Activity:
From the first line to the last, print the data exactly as it appears.

(Dataset entries)
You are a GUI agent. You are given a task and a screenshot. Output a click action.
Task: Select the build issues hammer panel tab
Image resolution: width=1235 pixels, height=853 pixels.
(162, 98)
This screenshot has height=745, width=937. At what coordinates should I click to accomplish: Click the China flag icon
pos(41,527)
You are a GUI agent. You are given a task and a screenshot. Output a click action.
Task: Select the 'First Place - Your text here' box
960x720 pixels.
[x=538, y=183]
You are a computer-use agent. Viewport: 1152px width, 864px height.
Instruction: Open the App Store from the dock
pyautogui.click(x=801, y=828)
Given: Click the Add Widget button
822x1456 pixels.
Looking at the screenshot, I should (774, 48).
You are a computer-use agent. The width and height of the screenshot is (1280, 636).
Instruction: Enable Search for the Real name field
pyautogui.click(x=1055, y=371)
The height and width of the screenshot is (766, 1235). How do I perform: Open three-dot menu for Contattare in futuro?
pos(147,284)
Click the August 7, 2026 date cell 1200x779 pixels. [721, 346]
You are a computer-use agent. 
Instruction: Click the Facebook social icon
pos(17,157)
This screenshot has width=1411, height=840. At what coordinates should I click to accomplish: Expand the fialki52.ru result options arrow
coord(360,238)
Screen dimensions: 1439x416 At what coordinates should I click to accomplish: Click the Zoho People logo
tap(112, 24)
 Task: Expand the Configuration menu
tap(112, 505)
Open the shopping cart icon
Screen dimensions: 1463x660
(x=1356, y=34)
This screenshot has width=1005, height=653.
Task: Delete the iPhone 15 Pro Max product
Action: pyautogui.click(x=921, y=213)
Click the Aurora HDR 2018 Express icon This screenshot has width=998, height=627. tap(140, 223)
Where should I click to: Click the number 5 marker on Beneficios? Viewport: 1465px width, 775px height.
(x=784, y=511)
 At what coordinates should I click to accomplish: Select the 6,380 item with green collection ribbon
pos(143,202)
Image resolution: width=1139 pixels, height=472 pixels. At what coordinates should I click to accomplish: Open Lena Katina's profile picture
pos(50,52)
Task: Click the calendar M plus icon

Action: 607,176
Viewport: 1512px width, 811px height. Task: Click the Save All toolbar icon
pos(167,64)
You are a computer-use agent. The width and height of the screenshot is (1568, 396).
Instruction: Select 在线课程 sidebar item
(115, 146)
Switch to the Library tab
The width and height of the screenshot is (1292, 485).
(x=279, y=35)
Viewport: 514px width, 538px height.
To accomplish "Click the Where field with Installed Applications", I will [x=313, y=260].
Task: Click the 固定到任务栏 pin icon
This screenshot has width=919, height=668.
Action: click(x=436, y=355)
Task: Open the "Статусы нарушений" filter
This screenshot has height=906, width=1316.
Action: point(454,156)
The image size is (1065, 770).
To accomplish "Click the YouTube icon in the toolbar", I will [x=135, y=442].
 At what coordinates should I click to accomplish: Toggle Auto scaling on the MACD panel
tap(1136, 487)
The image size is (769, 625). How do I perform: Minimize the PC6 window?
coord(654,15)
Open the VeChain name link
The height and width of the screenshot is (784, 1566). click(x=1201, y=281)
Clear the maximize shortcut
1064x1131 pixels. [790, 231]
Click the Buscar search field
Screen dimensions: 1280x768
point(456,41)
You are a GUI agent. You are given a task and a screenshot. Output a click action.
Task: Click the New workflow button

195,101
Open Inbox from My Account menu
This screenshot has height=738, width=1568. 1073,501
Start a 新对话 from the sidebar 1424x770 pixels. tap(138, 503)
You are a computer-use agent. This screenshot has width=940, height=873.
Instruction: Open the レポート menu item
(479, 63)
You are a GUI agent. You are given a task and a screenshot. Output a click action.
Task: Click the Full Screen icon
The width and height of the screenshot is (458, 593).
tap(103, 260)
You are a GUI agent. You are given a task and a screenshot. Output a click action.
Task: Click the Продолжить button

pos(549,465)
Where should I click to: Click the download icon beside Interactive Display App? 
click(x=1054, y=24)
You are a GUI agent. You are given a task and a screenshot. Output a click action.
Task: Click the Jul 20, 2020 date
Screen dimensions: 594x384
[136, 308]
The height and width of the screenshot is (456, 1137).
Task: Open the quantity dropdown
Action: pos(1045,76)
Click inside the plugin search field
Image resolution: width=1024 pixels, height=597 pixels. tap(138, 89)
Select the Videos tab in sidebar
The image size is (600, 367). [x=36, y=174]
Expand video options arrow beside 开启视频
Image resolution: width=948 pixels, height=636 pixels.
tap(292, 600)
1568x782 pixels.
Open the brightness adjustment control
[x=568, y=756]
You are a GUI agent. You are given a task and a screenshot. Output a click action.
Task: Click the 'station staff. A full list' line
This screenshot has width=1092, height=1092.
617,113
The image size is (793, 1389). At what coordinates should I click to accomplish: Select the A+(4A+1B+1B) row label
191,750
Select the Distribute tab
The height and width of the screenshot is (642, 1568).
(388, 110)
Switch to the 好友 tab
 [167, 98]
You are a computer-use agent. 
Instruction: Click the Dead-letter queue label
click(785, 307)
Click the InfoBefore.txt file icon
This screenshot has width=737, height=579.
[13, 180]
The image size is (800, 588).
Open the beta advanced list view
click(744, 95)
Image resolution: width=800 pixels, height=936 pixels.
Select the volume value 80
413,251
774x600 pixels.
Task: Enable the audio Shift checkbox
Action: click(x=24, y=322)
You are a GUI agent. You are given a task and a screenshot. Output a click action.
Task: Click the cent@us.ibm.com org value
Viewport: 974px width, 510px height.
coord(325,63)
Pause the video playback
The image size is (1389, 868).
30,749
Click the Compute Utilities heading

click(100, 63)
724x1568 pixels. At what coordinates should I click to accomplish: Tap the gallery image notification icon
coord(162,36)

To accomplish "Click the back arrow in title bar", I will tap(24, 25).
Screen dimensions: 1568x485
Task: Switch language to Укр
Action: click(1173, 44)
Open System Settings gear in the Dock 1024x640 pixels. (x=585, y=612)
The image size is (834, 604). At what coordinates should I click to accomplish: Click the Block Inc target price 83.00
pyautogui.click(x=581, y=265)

Task solution:
You are a GUI agent. You are given a task and a screenshot. Output a click action.
Task: Select the build issues hammer panel tab
Image resolution: width=1235 pixels, height=853 pixels.
(162, 98)
This screenshot has height=745, width=937. At what coordinates should I click to accomplish: Click the China flag icon
pos(41,527)
You are a GUI agent. You are given a task and a screenshot. Output a click action.
Task: Select the 'First Place - Your text here' box
960x720 pixels.
[x=538, y=183]
You are a computer-use agent. Viewport: 1152px width, 864px height.
Instruction: Open the App Store from the dock
pyautogui.click(x=801, y=828)
Given: Click the Add Widget button
822x1456 pixels.
Looking at the screenshot, I should (774, 48).
You are a computer-use agent. The width and height of the screenshot is (1280, 636).
Instruction: Enable Search for the Real name field
pyautogui.click(x=1055, y=371)
The height and width of the screenshot is (766, 1235). How do I perform: Open three-dot menu for Contattare in futuro?
pos(147,284)
Click the August 7, 2026 date cell 1200x779 pixels. [721, 346]
You are a computer-use agent. 
Instruction: Click the Facebook social icon
pos(17,157)
This screenshot has width=1411, height=840. At what coordinates should I click to accomplish: Expand the fialki52.ru result options arrow
coord(360,238)
Screen dimensions: 1439x416 At what coordinates should I click to accomplish: Click the Zoho People logo
tap(112, 24)
 Task: Expand the Configuration menu
tap(112, 505)
Open the shopping cart icon
Screen dimensions: 1463x660
(x=1356, y=34)
This screenshot has width=1005, height=653.
Task: Delete the iPhone 15 Pro Max product
Action: pyautogui.click(x=921, y=213)
Click the Aurora HDR 2018 Express icon This screenshot has width=998, height=627. tap(140, 223)
Where should I click to: Click the number 5 marker on Beneficios? Viewport: 1465px width, 775px height.
(x=784, y=511)
 At what coordinates should I click to accomplish: Select the 6,380 item with green collection ribbon
pos(143,202)
Image resolution: width=1139 pixels, height=472 pixels. At what coordinates should I click to accomplish: Open Lena Katina's profile picture
pos(50,52)
Task: Click the calendar M plus icon

Action: 607,176
Viewport: 1512px width, 811px height. Task: Click the Save All toolbar icon
pos(167,64)
You are a computer-use agent. The width and height of the screenshot is (1568, 396).
Instruction: Select 在线课程 sidebar item
(115, 146)
Switch to the Library tab
The width and height of the screenshot is (1292, 485).
(x=279, y=35)
Viewport: 514px width, 538px height.
To accomplish "Click the Where field with Installed Applications", I will [x=313, y=260].
Task: Click the 固定到任务栏 pin icon
This screenshot has width=919, height=668.
Action: click(x=436, y=355)
Task: Open the "Статусы нарушений" filter
This screenshot has height=906, width=1316.
Action: point(454,156)
The image size is (1065, 770).
To accomplish "Click the YouTube icon in the toolbar", I will [x=135, y=442].
 At what coordinates should I click to accomplish: Toggle Auto scaling on the MACD panel
tap(1136, 487)
The image size is (769, 625). How do I perform: Minimize the PC6 window?
coord(654,15)
Open the VeChain name link
The height and width of the screenshot is (784, 1566). click(x=1201, y=281)
Clear the maximize shortcut
1064x1131 pixels. [790, 231]
Click the Buscar search field
Screen dimensions: 1280x768
point(456,41)
You are a GUI agent. You are given a task and a screenshot. Output a click action.
Task: Click the New workflow button

195,101
Open Inbox from My Account menu
This screenshot has height=738, width=1568. 1073,501
Start a 新对话 from the sidebar 1424x770 pixels. tap(138, 503)
You are a computer-use agent. This screenshot has width=940, height=873.
Instruction: Open the レポート menu item
(479, 63)
You are a GUI agent. You are given a task and a screenshot. Output a click action.
Task: Click the Full Screen icon
The width and height of the screenshot is (458, 593).
tap(103, 260)
You are a GUI agent. You are given a task and a screenshot. Output a click action.
Task: Click the Продолжить button

pos(549,465)
Where should I click to: Click the download icon beside Interactive Display App? 
click(x=1054, y=24)
You are a GUI agent. You are given a task and a screenshot. Output a click action.
Task: Click the Jul 20, 2020 date
Screen dimensions: 594x384
[136, 308]
The height and width of the screenshot is (456, 1137).
Task: Open the quantity dropdown
Action: pos(1045,76)
Click inside the plugin search field
Image resolution: width=1024 pixels, height=597 pixels. tap(138, 89)
Select the Videos tab in sidebar
The image size is (600, 367). [x=36, y=174]
Expand video options arrow beside 开启视频
Image resolution: width=948 pixels, height=636 pixels.
tap(292, 600)
1568x782 pixels.
Open the brightness adjustment control
[x=568, y=756]
You are a GUI agent. You are given a task and a screenshot. Output a click action.
Task: Click the 'station staff. A full list' line
This screenshot has width=1092, height=1092.
617,113
The image size is (793, 1389). At what coordinates should I click to accomplish: Select the A+(4A+1B+1B) row label
191,750
Select the Distribute tab
The height and width of the screenshot is (642, 1568).
(388, 110)
Switch to the 好友 tab
 [167, 98]
You are a computer-use agent. 
Instruction: Click the Dead-letter queue label
click(785, 307)
Click the InfoBefore.txt file icon
This screenshot has width=737, height=579.
[13, 180]
The image size is (800, 588).
Open the beta advanced list view
click(744, 95)
Image resolution: width=800 pixels, height=936 pixels.
Select the volume value 80
413,251
774x600 pixels.
Task: Enable the audio Shift checkbox
Action: click(x=24, y=322)
You are a GUI agent. You are given a task and a screenshot. Output a click action.
Task: Click the cent@us.ibm.com org value
Viewport: 974px width, 510px height.
coord(325,63)
Pause the video playback
The image size is (1389, 868).
30,749
Click the Compute Utilities heading

click(100, 63)
724x1568 pixels. At what coordinates should I click to accomplish: Tap the gallery image notification icon
coord(162,36)

To accomplish "Click the back arrow in title bar", I will tap(24, 25).
Screen dimensions: 1568x485
Task: Switch language to Укр
Action: click(1173, 44)
Open System Settings gear in the Dock 1024x640 pixels. (x=585, y=612)
The image size is (834, 604). At what coordinates should I click to accomplish: Click the Block Inc target price 83.00
pyautogui.click(x=581, y=265)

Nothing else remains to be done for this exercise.